WORK INSTRUCTIONS:
In which lines of the data does the string "Hill" appear? Copy every one.

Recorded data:

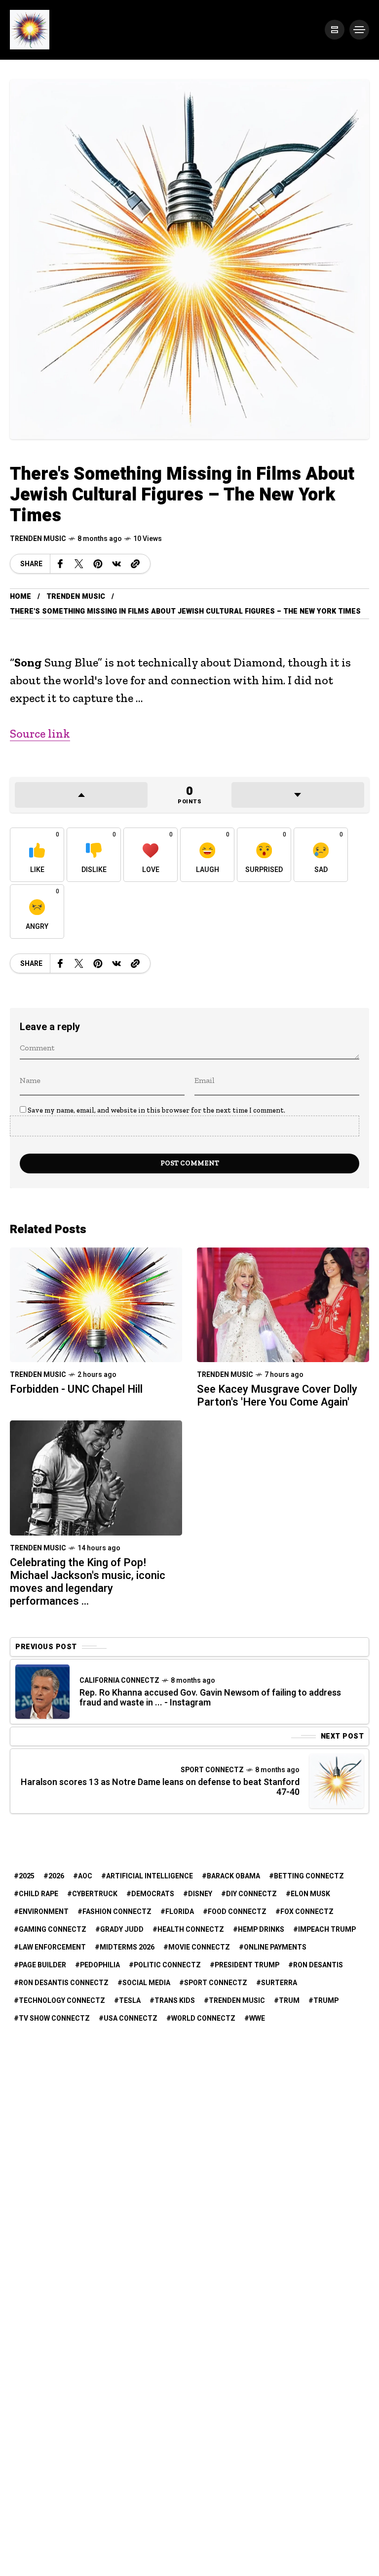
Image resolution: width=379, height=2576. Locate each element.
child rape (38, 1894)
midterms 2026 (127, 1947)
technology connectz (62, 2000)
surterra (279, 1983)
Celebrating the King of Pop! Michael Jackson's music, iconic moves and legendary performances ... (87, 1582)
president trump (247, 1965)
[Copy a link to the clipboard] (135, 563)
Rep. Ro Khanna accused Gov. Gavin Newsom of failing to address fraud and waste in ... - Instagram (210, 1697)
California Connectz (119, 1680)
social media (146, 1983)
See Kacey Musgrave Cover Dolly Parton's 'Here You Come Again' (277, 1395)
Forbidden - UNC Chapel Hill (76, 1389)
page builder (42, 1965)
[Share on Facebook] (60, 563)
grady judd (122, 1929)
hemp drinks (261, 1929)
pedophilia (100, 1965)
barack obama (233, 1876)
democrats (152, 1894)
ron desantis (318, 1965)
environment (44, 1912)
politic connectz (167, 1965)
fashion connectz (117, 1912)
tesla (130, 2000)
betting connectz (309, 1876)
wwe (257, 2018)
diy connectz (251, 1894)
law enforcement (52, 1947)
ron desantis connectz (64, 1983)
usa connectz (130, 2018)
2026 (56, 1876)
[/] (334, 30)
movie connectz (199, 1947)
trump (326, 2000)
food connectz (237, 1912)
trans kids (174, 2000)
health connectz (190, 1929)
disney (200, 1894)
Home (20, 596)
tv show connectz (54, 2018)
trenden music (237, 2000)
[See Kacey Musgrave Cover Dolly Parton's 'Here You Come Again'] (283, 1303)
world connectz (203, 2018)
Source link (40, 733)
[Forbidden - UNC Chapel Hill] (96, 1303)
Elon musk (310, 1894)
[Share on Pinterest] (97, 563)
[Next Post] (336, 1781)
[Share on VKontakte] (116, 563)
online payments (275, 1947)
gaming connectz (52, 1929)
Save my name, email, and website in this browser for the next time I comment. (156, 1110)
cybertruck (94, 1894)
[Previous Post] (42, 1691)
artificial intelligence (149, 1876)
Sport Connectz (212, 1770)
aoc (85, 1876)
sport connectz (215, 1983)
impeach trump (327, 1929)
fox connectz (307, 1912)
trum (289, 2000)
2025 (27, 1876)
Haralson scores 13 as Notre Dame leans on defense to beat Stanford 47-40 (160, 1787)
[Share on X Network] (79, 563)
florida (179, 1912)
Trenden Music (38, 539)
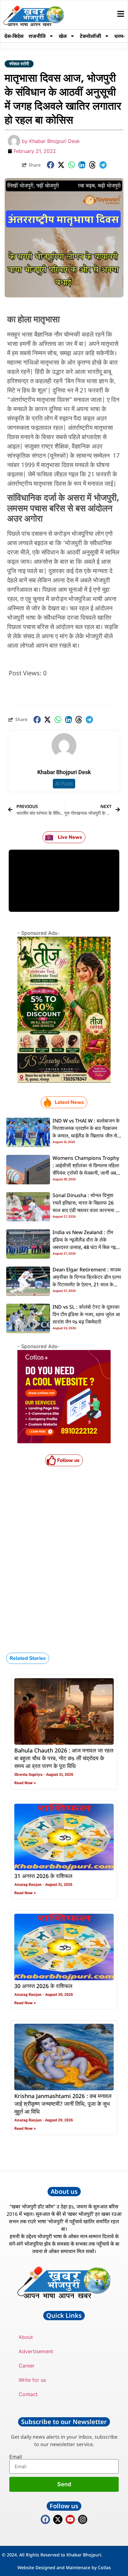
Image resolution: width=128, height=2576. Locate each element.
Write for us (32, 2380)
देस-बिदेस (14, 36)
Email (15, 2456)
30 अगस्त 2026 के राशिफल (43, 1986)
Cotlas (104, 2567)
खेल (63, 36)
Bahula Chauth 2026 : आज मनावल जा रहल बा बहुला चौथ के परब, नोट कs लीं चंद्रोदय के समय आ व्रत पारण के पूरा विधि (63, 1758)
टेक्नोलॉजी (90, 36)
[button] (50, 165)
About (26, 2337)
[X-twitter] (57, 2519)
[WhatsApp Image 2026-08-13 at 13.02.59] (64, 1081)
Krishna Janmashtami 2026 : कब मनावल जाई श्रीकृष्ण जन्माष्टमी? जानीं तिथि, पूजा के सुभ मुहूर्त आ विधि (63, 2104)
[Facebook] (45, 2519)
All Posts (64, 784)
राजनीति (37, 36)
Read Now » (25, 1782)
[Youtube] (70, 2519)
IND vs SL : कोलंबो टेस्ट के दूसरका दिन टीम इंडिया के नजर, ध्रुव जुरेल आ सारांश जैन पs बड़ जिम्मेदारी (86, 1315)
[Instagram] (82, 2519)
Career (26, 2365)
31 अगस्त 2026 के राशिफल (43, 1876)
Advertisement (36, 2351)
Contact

ANSWER FOR THIS EXERCISE:
Forbidden - UNC Chapel Hill (76, 1389)
[Forbidden - UNC Chapel Hill] (96, 1303)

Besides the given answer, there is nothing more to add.